Israel is the home of immigrants from many different countries and cultures, their foods brought with them, adapted and combined with the raw ingredients found locally. Different foods or lack of certain foods define many of the festivals celebrated here.
When you think of the origins of pasta and rice, Israel is not the country which comes to mind. As such, it may be surprising that Israel is the origin of a food which resembles pasta in taste and looks like rice, called ‘Ptitim’. Plato stated that necessity is the mother of all inventions and it appears that such was the driving force behind ptitim. Apparently, in the early years of the State of Israel, there were many immigrants who were used to eating rice.
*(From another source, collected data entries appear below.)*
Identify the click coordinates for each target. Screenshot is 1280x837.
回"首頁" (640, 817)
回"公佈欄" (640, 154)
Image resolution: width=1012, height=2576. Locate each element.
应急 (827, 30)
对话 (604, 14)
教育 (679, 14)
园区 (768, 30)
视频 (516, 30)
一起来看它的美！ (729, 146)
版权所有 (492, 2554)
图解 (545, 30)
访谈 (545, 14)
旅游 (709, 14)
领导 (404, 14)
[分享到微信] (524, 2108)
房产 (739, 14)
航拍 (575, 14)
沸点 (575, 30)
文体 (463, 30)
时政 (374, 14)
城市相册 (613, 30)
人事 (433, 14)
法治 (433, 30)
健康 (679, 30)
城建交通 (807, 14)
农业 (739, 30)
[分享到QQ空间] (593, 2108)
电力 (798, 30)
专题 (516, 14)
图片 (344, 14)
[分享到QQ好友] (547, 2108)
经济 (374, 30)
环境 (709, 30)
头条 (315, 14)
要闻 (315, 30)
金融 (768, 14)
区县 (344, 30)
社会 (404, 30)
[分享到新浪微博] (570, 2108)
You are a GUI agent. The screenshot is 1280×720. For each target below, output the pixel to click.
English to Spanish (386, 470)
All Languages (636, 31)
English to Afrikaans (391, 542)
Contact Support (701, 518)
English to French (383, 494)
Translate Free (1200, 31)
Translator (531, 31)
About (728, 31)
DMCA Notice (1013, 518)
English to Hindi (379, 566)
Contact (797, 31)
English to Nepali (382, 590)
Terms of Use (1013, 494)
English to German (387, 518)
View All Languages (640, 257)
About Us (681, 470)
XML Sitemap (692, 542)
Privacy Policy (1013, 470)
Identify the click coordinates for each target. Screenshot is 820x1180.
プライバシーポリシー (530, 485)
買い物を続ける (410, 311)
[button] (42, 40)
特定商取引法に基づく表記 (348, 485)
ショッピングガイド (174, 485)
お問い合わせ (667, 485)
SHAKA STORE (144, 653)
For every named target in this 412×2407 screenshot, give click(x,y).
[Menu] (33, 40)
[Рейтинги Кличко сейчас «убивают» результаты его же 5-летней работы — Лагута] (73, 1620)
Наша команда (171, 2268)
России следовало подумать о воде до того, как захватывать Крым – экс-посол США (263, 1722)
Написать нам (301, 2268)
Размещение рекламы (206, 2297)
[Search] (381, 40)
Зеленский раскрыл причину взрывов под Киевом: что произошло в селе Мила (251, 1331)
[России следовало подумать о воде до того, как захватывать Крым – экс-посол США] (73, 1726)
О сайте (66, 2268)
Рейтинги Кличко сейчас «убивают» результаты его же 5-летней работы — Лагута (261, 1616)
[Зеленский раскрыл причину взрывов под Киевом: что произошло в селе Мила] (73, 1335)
However, rice was expensive and hard to find in Israel. Prime Minister David Ben Gurion turned to Ivgen Propper one of the founders of Osem and requested that he quickly invent a wheat-based substitute for rice.
The result was ptitim made from wheat flour roasted in an oven. Originally, ptitim were made in the shape of rice and were known as Ben-Gurion rice. However, since then ptitim can be found in a variety of shapes, including a version resembling couscous. The advantage of ptitim over rice and pasta is that it is quicker to cook and the large surface area can absorb more sauce. The ptitim are usually cooked by sautéing them and then boiling in water.
I have not been able to find a patent or patent application directed to the original invention, however the product has been a commercial success and is still popular more than six decades later.